**Exercise requirements**
Look through the listing below, and wherever a line has the string "icon", copy it.
──────── Records shown ────────
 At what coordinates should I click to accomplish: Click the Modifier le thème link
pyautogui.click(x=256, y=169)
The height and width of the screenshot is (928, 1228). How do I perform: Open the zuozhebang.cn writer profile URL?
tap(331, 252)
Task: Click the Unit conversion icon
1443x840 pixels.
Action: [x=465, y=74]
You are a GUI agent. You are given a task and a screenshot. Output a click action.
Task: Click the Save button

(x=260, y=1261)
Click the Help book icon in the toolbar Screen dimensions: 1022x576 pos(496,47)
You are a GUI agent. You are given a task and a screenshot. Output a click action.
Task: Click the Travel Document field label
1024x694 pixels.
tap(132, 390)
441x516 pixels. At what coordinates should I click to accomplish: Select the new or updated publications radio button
────────
**Your response**
Task: Click the Unit conversion icon
Click the Help book icon in the toolbar Screen dimensions: 1022x576 pos(496,47)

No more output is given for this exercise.